§ ¶Beware of Huffyuv's "Predict median" Mode
Ben Rudiak-Gould's Huffyuv is a fairly common lossless video codec on Windows. Its main advantages are fast compression speeds, lossless support for both YCbCr and RGB video, and of course, it's free. Because it's lossless, the compression ratios that can be obtained are limited, but generally you can get around 1.6:1 to 2.2:1 on average, and that's a big help when you can use it during real-time video capture.
There is, however, a bear trap in its settings.
If you bring up the configuration dialog for the video codec (Video > Compression > Huffyuv, Configure in VirtualDub), there are two combo boxes at the top of the dialog which set the prediction modes for YUY2 and RGB video. The prediction mode changes the way that Huffyuv attempts to detect patterns in the video and thus the speed and effectiveness of the compression. Most of the modes are fast for both compression and decompression, but you should be aware of the Predict Median mode on the YUY2 side. I've made the mistake of picking this mode before, and while it's fast for compression, it's unexpectedly slow for decompression. The reason it's so slow is that the Predict Median predictor goes through a non-vectorized scalar code path on the decompression side and is thus very slow. This won't affect your video, of course, but if this turns out to be too slow for your post-processing work, you can always recompress it again with another Huffyuv predictor thanks to the lossless nature of the codec.

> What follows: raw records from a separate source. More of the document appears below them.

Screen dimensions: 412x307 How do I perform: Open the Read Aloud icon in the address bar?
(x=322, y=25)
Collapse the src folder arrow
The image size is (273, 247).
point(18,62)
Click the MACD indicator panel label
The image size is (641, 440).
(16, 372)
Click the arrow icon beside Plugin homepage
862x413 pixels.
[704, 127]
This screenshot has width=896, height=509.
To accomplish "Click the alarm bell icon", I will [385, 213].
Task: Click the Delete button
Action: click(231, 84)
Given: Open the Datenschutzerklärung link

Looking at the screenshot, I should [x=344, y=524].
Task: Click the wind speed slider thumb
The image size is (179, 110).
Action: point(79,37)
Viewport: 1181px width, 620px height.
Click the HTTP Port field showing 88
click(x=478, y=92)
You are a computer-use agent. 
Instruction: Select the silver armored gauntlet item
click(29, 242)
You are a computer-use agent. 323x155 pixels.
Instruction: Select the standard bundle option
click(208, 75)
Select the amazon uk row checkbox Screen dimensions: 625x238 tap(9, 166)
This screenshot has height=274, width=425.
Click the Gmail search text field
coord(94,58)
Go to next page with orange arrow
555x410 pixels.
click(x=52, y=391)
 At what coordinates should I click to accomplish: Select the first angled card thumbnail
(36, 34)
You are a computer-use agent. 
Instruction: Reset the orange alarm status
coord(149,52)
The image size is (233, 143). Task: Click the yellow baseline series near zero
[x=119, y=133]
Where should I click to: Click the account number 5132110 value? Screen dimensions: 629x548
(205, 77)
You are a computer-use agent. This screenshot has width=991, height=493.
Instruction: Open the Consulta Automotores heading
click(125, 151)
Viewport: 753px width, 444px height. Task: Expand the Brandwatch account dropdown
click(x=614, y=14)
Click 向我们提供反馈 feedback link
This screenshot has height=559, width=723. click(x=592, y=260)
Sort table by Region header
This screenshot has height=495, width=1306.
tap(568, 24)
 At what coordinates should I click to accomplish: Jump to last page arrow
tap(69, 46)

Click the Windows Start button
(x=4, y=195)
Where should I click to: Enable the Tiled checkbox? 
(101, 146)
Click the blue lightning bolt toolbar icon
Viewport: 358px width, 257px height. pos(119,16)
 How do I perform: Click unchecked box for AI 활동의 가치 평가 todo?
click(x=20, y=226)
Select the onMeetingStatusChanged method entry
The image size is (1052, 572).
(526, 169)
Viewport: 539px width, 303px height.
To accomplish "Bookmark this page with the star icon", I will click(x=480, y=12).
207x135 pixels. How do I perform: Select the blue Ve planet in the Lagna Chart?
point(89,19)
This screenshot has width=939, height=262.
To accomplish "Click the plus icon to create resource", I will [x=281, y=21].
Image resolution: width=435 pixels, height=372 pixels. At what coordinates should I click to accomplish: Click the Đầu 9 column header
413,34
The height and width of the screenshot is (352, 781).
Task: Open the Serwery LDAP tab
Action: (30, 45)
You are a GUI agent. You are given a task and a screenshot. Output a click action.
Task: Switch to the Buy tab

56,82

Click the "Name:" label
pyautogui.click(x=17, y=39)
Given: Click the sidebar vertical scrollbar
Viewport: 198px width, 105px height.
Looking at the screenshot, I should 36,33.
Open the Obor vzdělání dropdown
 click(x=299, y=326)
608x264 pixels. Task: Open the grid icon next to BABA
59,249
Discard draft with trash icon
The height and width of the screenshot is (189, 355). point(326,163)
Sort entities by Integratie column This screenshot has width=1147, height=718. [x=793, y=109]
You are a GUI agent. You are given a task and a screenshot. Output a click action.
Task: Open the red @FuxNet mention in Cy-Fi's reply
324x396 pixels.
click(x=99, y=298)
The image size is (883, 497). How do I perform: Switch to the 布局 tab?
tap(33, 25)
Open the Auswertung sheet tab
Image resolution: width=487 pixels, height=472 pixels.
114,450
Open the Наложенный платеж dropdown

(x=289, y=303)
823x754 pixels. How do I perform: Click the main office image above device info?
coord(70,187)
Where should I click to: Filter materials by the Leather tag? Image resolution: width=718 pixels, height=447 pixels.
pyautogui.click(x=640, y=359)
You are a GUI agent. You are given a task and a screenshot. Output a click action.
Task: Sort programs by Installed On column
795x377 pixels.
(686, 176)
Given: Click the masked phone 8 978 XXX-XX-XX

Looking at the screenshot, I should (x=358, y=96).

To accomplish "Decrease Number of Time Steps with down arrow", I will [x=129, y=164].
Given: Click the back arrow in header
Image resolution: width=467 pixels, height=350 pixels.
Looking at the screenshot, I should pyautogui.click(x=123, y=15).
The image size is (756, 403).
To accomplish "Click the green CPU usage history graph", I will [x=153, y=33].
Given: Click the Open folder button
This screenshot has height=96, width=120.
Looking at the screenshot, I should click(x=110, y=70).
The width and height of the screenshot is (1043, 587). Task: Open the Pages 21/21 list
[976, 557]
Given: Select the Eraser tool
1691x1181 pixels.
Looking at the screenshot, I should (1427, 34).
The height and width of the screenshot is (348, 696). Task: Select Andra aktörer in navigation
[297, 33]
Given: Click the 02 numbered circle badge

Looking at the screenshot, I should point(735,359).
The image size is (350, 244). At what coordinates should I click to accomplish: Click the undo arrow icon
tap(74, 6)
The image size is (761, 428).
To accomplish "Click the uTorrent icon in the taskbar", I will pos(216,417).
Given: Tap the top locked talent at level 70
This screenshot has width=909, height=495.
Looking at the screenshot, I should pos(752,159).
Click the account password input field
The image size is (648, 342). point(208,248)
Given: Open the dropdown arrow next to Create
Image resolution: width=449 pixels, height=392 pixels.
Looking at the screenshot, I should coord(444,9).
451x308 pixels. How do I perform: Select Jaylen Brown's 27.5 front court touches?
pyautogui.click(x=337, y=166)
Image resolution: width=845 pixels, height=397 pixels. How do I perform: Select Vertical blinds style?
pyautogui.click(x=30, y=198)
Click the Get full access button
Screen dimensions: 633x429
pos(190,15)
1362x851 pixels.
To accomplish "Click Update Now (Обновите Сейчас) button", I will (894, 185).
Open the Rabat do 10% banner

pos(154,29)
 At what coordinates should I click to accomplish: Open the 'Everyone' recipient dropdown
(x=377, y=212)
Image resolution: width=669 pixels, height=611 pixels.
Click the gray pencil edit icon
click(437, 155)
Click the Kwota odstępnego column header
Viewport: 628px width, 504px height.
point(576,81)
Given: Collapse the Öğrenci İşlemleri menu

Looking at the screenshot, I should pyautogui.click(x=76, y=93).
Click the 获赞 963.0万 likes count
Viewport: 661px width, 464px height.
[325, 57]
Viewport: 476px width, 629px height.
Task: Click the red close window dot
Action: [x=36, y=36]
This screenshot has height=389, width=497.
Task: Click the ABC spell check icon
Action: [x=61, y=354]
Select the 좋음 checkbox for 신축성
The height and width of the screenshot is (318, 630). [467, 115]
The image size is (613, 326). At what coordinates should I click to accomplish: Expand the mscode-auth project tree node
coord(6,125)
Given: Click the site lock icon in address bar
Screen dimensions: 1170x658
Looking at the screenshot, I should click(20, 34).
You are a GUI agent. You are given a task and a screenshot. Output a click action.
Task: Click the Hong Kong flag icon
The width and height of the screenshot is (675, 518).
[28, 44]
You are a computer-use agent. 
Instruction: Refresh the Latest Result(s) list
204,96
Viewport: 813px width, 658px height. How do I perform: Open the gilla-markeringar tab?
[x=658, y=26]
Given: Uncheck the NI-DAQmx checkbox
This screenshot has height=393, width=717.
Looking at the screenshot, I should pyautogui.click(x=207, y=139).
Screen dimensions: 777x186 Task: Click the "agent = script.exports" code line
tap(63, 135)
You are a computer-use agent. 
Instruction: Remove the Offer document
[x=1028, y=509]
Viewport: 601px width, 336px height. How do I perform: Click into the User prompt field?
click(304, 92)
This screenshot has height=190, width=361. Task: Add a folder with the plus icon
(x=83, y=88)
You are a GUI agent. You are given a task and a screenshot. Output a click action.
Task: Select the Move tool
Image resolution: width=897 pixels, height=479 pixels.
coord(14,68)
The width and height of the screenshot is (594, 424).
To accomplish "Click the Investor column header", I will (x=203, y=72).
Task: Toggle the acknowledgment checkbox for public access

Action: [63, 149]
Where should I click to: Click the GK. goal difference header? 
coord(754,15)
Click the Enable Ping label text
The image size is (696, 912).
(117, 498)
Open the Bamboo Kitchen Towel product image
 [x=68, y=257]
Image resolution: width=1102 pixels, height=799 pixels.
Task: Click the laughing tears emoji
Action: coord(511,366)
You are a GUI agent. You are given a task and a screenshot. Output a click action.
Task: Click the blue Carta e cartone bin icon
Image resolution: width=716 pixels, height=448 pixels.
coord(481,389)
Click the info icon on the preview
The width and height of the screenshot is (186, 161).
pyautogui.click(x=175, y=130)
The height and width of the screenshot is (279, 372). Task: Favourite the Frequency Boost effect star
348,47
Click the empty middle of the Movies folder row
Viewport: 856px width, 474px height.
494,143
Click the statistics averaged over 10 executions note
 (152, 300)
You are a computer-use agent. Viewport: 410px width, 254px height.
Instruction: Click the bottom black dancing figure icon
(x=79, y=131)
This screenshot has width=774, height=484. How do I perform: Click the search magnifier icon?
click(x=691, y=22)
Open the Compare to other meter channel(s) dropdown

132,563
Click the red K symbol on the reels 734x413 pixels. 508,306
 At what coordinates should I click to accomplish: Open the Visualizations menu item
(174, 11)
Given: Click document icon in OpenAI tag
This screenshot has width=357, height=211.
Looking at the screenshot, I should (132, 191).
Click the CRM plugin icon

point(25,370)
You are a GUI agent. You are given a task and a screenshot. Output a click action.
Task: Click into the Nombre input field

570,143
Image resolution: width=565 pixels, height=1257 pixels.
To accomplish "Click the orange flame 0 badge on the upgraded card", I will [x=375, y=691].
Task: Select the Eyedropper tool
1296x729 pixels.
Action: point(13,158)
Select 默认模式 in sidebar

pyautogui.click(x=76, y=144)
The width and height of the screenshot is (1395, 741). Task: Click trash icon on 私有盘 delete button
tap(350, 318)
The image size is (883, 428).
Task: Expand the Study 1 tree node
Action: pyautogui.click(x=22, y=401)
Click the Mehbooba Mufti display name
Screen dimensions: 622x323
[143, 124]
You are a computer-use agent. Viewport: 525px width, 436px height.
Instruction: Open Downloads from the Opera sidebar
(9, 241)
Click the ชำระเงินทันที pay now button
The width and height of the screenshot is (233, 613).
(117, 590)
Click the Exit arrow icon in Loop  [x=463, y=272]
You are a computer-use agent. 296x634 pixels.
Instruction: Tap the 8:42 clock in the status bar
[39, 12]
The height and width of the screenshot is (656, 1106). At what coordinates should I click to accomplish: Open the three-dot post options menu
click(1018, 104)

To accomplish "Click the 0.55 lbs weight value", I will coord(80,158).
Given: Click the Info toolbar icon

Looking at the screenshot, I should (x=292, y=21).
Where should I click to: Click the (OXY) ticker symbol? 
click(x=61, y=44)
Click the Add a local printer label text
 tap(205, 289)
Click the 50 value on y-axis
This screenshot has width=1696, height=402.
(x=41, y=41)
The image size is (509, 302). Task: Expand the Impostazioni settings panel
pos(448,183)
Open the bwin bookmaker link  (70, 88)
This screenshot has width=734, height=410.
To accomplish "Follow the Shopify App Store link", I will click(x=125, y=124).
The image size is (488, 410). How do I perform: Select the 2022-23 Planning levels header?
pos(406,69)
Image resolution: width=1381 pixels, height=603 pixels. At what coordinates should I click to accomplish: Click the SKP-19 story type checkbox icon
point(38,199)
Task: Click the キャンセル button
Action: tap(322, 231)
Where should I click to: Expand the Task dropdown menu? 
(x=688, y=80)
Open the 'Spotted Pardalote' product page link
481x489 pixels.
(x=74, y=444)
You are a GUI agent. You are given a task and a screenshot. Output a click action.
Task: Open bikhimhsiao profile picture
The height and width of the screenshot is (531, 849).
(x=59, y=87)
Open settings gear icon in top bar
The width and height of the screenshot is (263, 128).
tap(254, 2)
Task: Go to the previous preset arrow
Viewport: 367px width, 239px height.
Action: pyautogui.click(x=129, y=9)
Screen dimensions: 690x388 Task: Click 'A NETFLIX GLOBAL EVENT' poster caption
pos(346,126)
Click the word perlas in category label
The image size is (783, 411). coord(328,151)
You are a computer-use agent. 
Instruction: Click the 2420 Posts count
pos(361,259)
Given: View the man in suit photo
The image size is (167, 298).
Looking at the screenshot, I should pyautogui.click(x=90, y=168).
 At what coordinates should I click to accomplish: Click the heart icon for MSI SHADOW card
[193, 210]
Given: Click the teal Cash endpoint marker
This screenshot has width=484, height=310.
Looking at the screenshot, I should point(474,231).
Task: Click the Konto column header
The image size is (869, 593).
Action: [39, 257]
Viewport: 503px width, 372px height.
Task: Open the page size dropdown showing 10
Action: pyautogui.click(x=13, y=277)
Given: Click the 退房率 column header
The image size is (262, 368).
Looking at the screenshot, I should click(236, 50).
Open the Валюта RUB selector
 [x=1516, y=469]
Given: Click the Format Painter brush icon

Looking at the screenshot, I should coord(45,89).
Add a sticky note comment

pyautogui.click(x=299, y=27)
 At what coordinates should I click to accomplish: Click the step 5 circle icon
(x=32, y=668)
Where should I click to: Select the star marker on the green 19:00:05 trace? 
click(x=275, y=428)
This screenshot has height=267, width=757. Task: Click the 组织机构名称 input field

I should note that I only have experience with the last official version of Huffyuv, 2.1.1. There have been some unofficial updates to Huffyuv to add workarounds for compatibility issues with applications and to add YV12 support, but I don't know if those have any speed improvements to the predictor. I looked into trying to speed up the median predictor in it at one point but was unable to do so, and I'm guessing that it's a hard problem because it shares a lot in common with the Paeth predictor in PNG, which is also inherently serial and hard to parallelize. I also looked into rewriting the bitstream parser into C++, but I tried using compiler intrinsics and of course ended up hanging both the VC8 and VC9 compilers.
The MultimediaWiki has a description of the Huffyuv compression algorithm: http://wiki.multimedia.cx/index.php?title=HuffYUV. Unfortunately, it seems to be missing a few critical details, most notably the exact nature of the VLC bitstream: 32-bit words in little endian format, codewords placed starting from the MSB, Huffman codes allocated longest codeword first, and with a maximum codeword length of 31 bits.
Incidentally, just like with Avisynth, I've noticed that people like to butcher the name of this codec for some reason. It's Huffyuv, first letter capitalized, rest in lowercase. It's been that way since 1.0.0 and appears that way in the documentation, dialogs, and source code. Yet, for some reason, people keep misnaming this codec HuffYUV.
I don't find "HuffYUV" objectionable, but I do see people type "HuffyUV" a lot. People also tend to butcher my handle, typing "stickyboy" instead of "stickboy". Go figure.
As for AviSynth, although that's not the capitalization BenRG originally used, it is the capitalization used by the people who picked up the project after BenRG.
James - 26 05 08 - 21:43
Did you try something like this: http://forum.doom9.org/showthread.php?p=..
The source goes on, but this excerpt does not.